The lieutenant swallowed the smooth, flattering words, merely twisted his young mustache, and inquired,--

"Now do you tell me what you are doing on the Omelnik, and how you come to be here alone."

"I am not alone, I left my men on the road; and I am going to Kudák, to Pan Grodzitski, who is transferred to the command there, and to whom the Grand Hetman has sent me with letters."

"And why don't you go by water?"

"I am following an order from which I may not depart."

"Strange that the hetman issued such an order, when in the steppe you have fallen into straits which you would have avoided surely had you been going by water."

"Oh, the steppes are quiet at present; my acquaintance with them does not begin with to-day. What has met me is the malice and hatred of man."

"And who attacked you in this fashion?"

"It is a long story. An evil neighbor, Lieutenant, who has destroyed my property, is driving me from my land, has killed my son, and besides, as you have seen, has made an attempt on my life where we sit."

"But do you not carry a sabre at your side?"

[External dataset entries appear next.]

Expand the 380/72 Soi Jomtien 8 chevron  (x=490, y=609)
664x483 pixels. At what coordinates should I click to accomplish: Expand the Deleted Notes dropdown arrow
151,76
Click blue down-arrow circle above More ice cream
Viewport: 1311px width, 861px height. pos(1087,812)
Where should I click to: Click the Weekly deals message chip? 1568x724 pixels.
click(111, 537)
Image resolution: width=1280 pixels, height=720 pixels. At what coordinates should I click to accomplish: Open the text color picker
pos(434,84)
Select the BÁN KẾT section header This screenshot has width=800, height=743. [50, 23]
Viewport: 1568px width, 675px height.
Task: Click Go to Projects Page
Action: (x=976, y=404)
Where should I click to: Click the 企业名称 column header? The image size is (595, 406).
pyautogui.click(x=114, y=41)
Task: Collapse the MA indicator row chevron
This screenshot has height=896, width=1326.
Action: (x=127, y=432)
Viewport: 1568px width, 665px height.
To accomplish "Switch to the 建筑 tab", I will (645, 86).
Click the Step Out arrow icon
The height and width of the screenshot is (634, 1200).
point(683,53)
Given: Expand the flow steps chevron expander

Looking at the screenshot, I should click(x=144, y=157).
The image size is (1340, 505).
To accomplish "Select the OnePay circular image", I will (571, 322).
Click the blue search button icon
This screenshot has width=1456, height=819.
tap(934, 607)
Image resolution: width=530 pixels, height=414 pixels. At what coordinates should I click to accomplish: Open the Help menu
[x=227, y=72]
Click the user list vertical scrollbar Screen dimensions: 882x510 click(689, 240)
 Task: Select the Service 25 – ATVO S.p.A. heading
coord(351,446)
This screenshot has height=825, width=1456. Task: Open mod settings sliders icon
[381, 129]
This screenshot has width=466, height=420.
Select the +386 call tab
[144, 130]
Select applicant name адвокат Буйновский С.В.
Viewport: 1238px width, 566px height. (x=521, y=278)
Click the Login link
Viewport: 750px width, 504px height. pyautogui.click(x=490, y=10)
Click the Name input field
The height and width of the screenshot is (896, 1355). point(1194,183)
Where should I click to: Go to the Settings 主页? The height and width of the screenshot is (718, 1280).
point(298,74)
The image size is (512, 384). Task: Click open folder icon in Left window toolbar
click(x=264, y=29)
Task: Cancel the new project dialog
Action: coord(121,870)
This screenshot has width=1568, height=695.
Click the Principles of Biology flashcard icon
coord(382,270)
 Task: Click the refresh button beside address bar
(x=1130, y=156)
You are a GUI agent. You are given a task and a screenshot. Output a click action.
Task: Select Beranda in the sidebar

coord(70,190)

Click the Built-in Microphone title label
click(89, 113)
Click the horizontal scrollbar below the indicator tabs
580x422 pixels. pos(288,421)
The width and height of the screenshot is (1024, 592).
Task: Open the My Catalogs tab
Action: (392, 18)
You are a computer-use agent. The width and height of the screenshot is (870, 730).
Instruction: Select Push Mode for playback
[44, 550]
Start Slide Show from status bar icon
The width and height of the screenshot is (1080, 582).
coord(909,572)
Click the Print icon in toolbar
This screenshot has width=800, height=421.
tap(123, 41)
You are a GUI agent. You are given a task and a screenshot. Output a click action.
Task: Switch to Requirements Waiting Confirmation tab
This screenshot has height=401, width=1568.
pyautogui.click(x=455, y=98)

On the powerful face of Abdank there was a gleam of hatred, in his eyes a sullen glare. He answered slowly and with emphasis,--

"I do; and as God is my aid, I shall seek no other weapon against my foes."

The lieutenant wished to say something, when suddenly the tramp of horses was heard in the steppe, or rather the hurried slapping of horses' feet on the softened grass. That moment, also, the lieutenant's orderly who was on guard hurried up with news that men of some kind were approaching.

"Those," said Abdank, "are surely my men, whom I left beyond the Tasmina. Not suspecting perfidy, I promised to wait for them here."

Soon a crowd of mounted men formed a half-circle in front of the height. By the glitter of the fire appeared heads of horses, with open nostrils, puffing from exertion; and above them the faces of riders, who, bending forward, sheltered their eyes from the glare of the fire and gazed eagerly toward the light.

"Hei! men, who are you?" inquired Abdank.

"Servants of God," answered voices from the darkness.

"Just as I thought,--my men," repeated Abdank, turning to the lieutenant. "Come this way."

Some of them dismounted and drew near the fire.

"Oh, how we hurried, batko! But what's the matter?"

"There was an ambush. Hvedko, the traitor, learned of my coming to this place, and lurked here with others. He must have arrived some time in advance. They caught me with a lariat."

"God save us! What Poles are these about you?"

Saying this, they looked threateningly on Pan Skshetuski and his companions.

"These are kind friends," said Abdank. "Glory be to God! I am alive and well. We will push on our way at once."

"Glory be to God for that! We are ready."